Javier Martin Jarazo
Université du Luxembourg
The Parkinson's disease associated Pink1-Parkin-RhoT1 pathway in pathology and development
Parkinson?s disease (PD) has an aetiology not completely understood. One of the hypothesis in the field is that many neurodegenerative diseases, including PD, are influenced by developmental disorders. The underlying concept is that already during brain development some processes are deregulated producing a higher degree of susceptibility for neurodegeneration during aging. Two hereditary early onset forms of PD are caused by recessive mutations in Pink1 and Parkin proteins that interact with RhoT1 to regulate mitochondria function and morphology quarantining damaged mitochondria before their degradation.
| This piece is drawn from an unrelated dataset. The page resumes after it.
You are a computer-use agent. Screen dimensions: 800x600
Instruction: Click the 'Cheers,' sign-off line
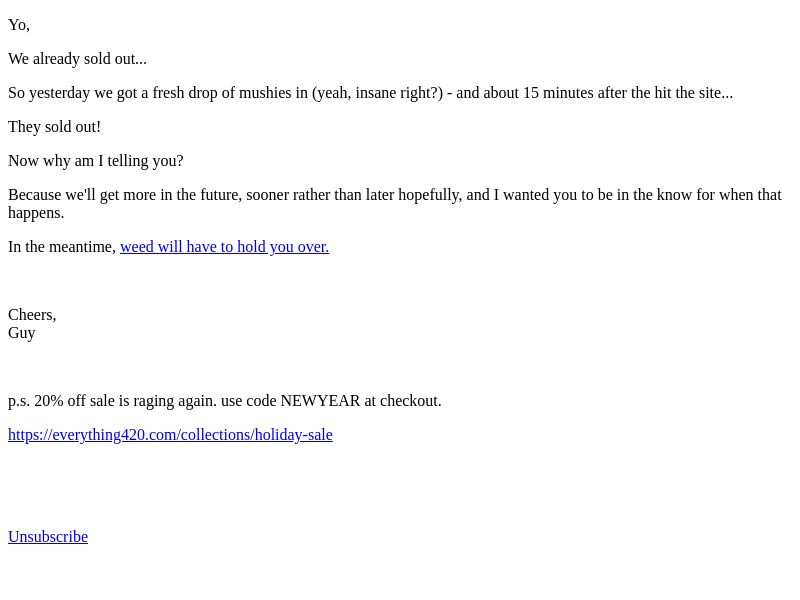32,315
In the here described project we will investigate the contribution of Pink1-Parkin-RhoT1 (expressed in neural stem cells) to Parkinson?s disease associated cellular phenotypes as well as the impact of these mutations in mitochondria physiology. Additionally, we will address whether the protein RhoT1 could be a new modifier of these phenotypes. As starting material we will use two human induced pluripotent stem cells (hiPSCs) lines and the CRISPR/Cas9 system together with homologous recombination to introduce the RhoT1-S156D (phosphomimic mutation) in them. Additionally, two lines with Pink1-G309D and Parkin-V324A mutations (currently being generated in Schwamborn lab) are going to be evaluated in this project. Finally, we plan to introduce the RhoT1-S156D mutation in lines with the Pink1-G309D mutation to create double-mutants.Cells that are mutant for Pink1 and Parkin are expected to show severe cellular phenotypes similar to those present in PD. Since RhoT1 is a target of Pink1/Parkin we will see if the RhoT1-S156D mutation shows cellular phenotypes opposite to the once observed for mutant Pink1 and Parkin. Finally, because of this relation of Pink1 and RhoT1 we expect that the phosphomimic mutation will be able to rescue cellular defects that are caused by mutant Pink1 (addressed by the double mutant). Thereby RhoT1 would be established as novel, interesting and druggable modifier of PD associated cellular phenotypes.